Silly Port Scans
What does surprise me is the sheer stupidity of the probes. 349 attempts in 15 minutes from one box at Datotel, all trying to ssh root on high ports. Ha! (Yes, I shared this with the @abuse contact for Datotel.) At least the probes routed through Taiwan and the PRC tried common-user-name attacks and gave up after a dozen failures.
I'd forgotten how amusing syslog could be.
14 Replies
I'm actually considering setting up a second sshd on 22, configured to refuse and log every connection. Some providers actually react to abuse@ emails, after all…
> Mar 27 09:06:48 xxx sshd[18874]: Failed password for harrypotter from 216.206.238.156 port 59938 ssh2
So that single administrator with 'harrypotter' on his box had better watch out.
On the other hand, that doesn't really help stop the logs from getting spammed with failed login attempts, so either fail2ban or a firewall rate-limiting rule for new SSH connections is still a good idea.
@rjp:
Unless you have a real need for keyboard-interactive authentication, it's far better to go key-only. Good luck brute-forcing an RSA key!
On the other hand, that doesn't really help stop the logs from getting spammed with failed login attempts, so either fail2ban or a firewall rate-limiting rule for new SSH connections is still a good idea.
Most bots are smart enough to look at the authentication methods and ignore the host if it doesn't offer keyboard-interactive. Why? Because they aren't getting in, so why waste the time?

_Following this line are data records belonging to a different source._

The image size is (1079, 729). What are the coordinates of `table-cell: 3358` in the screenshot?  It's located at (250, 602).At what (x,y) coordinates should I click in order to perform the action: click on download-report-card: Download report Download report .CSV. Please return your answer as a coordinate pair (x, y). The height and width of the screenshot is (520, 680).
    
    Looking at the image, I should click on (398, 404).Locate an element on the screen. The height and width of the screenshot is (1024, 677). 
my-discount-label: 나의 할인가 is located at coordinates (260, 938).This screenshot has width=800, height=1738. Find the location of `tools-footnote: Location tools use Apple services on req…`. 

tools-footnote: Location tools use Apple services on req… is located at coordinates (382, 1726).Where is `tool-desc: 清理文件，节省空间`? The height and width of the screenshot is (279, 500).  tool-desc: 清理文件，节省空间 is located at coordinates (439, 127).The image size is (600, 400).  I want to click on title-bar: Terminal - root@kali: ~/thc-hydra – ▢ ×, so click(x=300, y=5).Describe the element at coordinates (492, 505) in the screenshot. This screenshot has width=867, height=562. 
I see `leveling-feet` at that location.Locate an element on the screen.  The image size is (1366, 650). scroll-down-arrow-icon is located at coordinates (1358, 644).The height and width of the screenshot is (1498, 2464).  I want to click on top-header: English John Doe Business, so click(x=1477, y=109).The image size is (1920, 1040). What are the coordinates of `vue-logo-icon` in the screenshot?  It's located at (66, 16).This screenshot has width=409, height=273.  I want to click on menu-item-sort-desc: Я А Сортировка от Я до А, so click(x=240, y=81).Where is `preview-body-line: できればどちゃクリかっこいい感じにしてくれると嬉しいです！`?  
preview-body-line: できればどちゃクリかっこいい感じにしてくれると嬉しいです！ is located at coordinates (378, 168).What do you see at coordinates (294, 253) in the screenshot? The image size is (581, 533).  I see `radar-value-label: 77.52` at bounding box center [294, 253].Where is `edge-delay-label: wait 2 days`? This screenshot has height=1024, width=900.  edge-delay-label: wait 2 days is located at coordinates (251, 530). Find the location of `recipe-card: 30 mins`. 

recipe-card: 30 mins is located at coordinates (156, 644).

That said, the single best thing you can do is simply change the port (and add two lines to ~/.ssh/config to make it transparent).
@kbrantley:
That said, the single best thing you can do is simply change the port (and add two lines to ~/.ssh/config to make it transparent).
Can you tell me which lines you're talking about?
> Host mydomain.com
Port 8947
@kbrantley:
> Host mydomain.comPort 8947
Ah, I see what you're saying, it's so you don't have to type the -p 8947, part.
Thanks.
I still see see a very few scans daily on 443, but mostly for the same users every time - root, admin and cisco.
James
@zunzun:
If you need to get out of a corporate firewall, use port 443 if it is available on your Linode. Several people at my office do this, works great.
I still see see a very few scans daily on 443, but mostly for the same users every time - root, admin and cisco.
James
Even if you can't use SSH over 443, you can almost definitely tunnel SSH traffic via your proxy on port 443.
If you want to also run an HTTPS server, look into sslh [
@mikeage:
If you want to also run an HTTPS server, look into sslh [
[url=http://www.rutschle.net/tech/sslh.shtml]http://www.rutschle.net/tech/sslh.shtml]
Very interesting – thanks for the tip.